[Stored items]

=== Begin Enclosure ===

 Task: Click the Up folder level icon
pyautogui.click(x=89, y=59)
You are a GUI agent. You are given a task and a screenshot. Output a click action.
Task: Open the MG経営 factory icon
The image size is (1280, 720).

=== End Enclosure ===

_Directions for this task_
Print the data above again, with nothing altered and nothing left out.

_Result for this task_
 Task: Click the Up folder level icon
pyautogui.click(x=89, y=59)
You are a GUI agent. You are given a task and a screenshot. Output a click action.
Task: Open the MG経営 factory icon
The image size is (1280, 720).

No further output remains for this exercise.